表 15: 在 AVA 数据集 (分辨率 $160\mathrm{p}$) 上研究使用 sigmoid 损失函数和辅助损失对 $\mathrm{IN}21\mathrm{K}{\rightarrow}\mathrm{K}400$ 初始化模型的影响。Focal loss ($\textrm{\xi}\alpha=0.3$ 和 $\gamma=2$) 明显优于其他方案。此外,当与 focal loss 结合使用时,辅助损失会导致性能轻微下降,但在不使用 focal loss 时能改善结果。
| Focalloss | Auxiliary losses | mAP↑ |
|---|---|---|
| × | × | 20.8 |
| x | 21.8 | |
| √ | 26.4 | |
| √ | x | 26.8 |
where $a$ and $\hat{a}$ are the ground truth and predicted action class probabilities respectively. $\alpha$ and $\gamma$ are hyper para meters of the focal loss [32]. Furthermore, following [37] we do not use auxiliary losses [6] (i.e. attaching output heads after each decoder layer and summing up the losses from each layer) previously found to be beneficial for matchingbased detection models.

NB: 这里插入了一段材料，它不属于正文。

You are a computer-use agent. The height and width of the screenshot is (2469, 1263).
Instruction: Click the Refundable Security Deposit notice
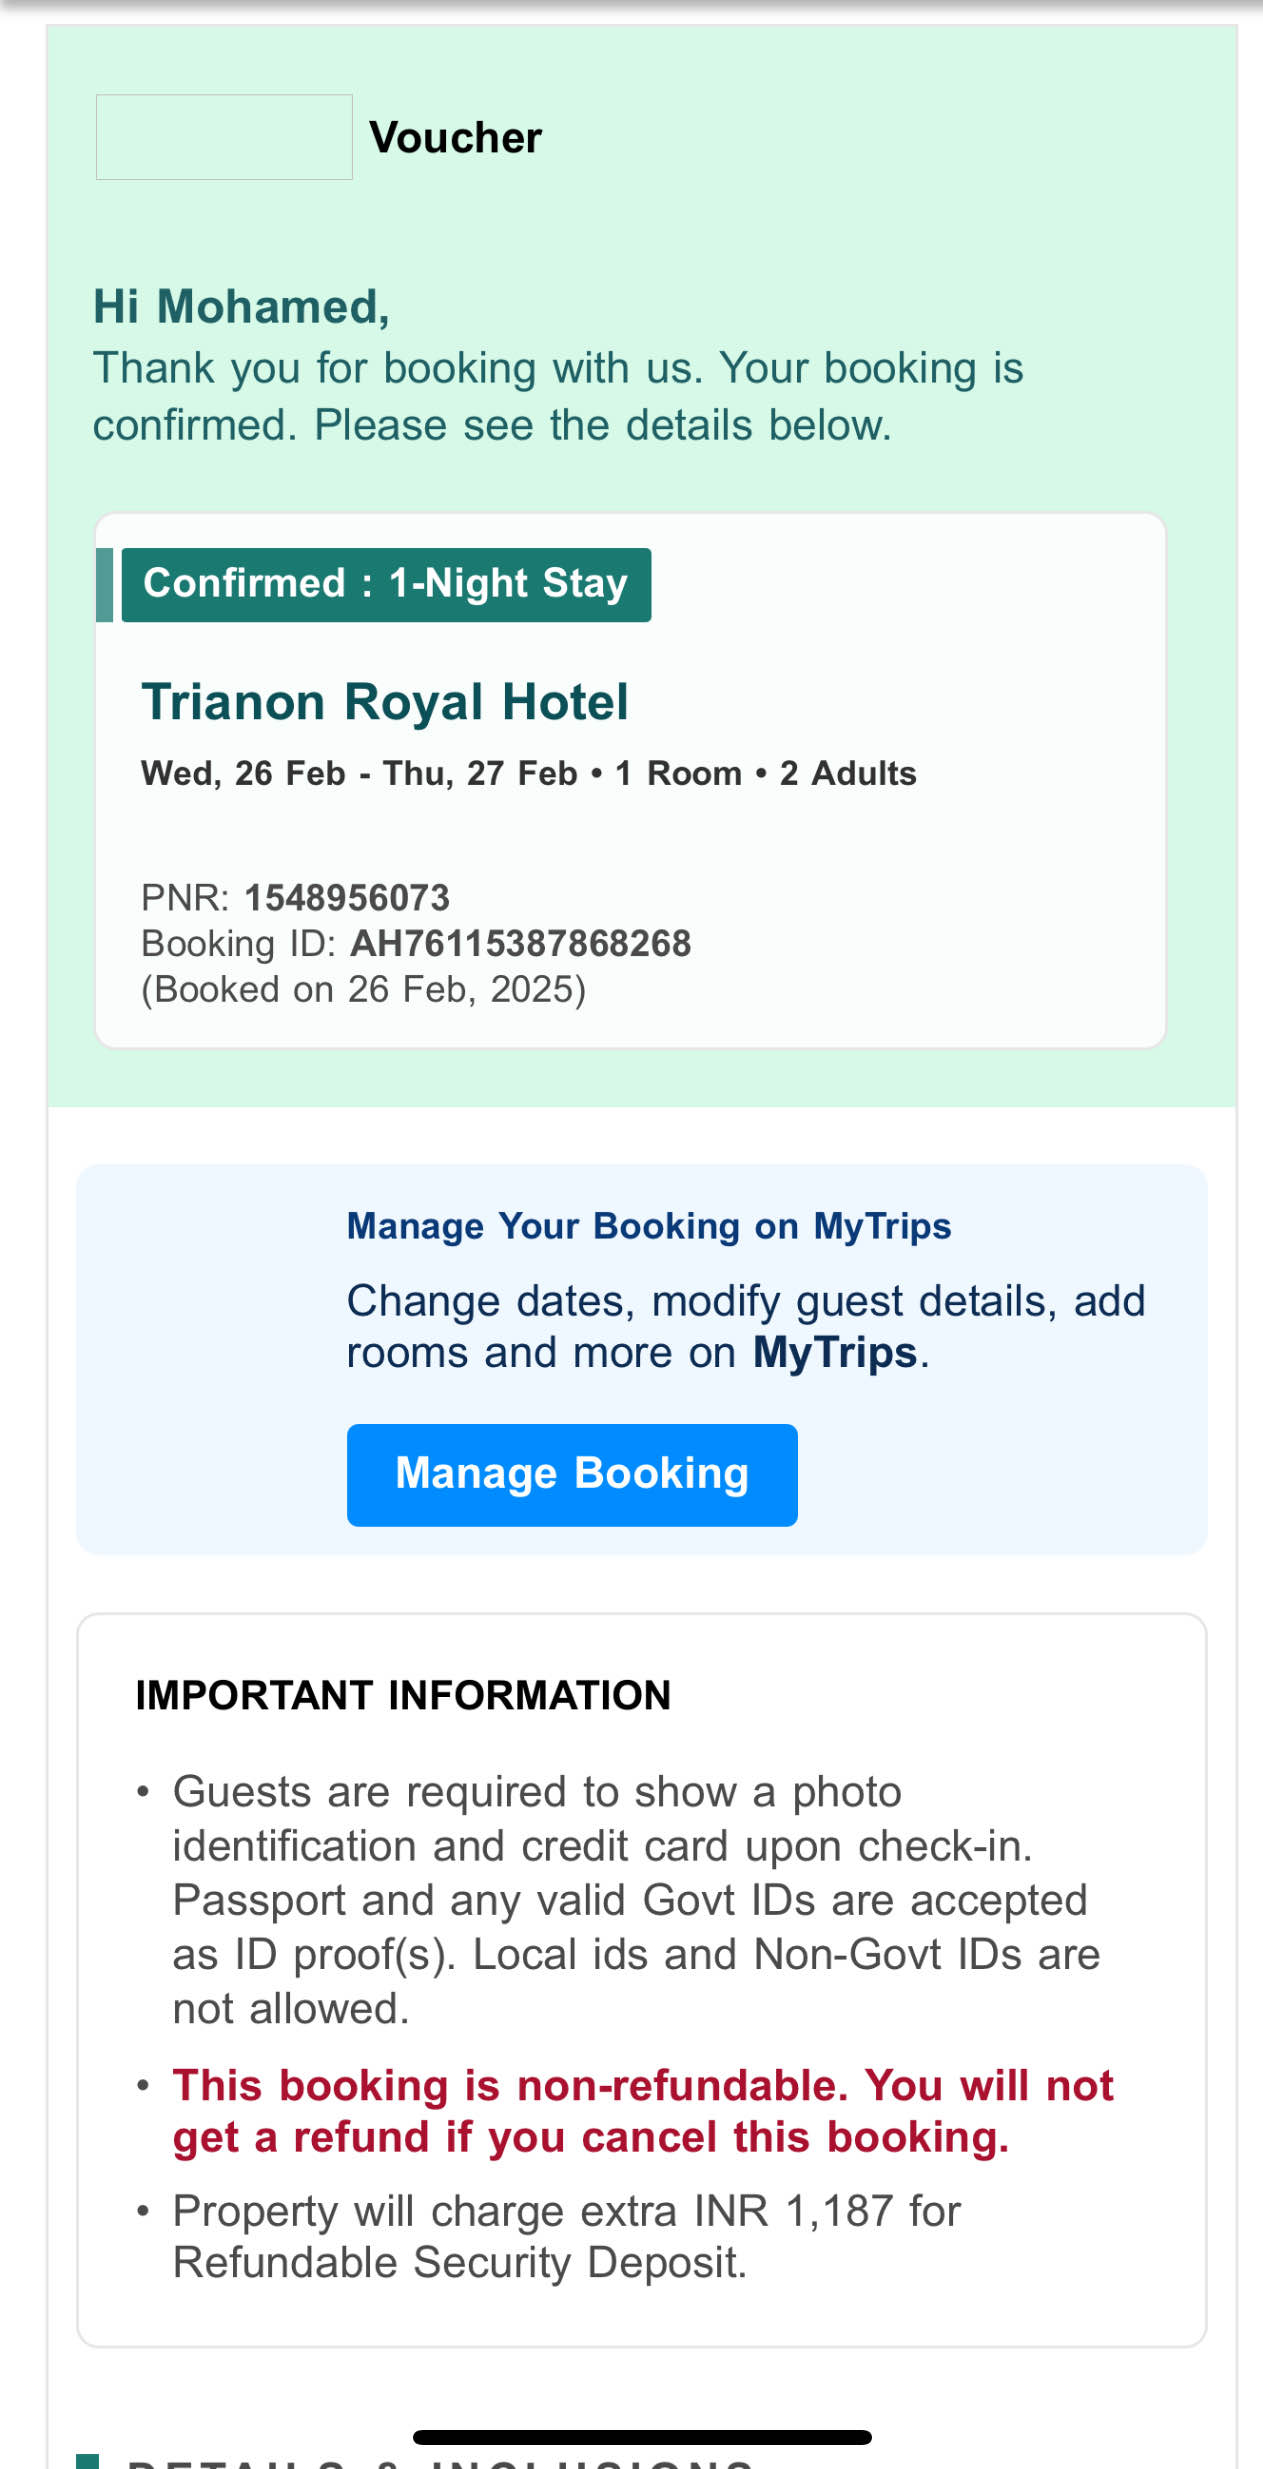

Both of these choices are motivated by our ablations in Tab. 15: We observe that the focal loss consistently improves performance, and that auxilliary losses are only beneficial when the focal loss is not used.
其中 $a$ 和 $\hat{a}$ 分别是真实动作类别概率和预测动作类别概率。$\alpha$ 和 $\gamma$ 是焦点损失 (focal loss) [32] 的超参数。此外,参照 [37] 的做法,我们没有使用之前被证明对基于匹配的检测模型有益的辅助损失 (auxiliary losses) [6](即在每个解码器层后附加输出头并累加各层损失)。这两个选择都源于表 15 中的消融实验:我们观察到焦点损失能持续提升性能,而辅助损失仅在未使用焦点损失时才有益处。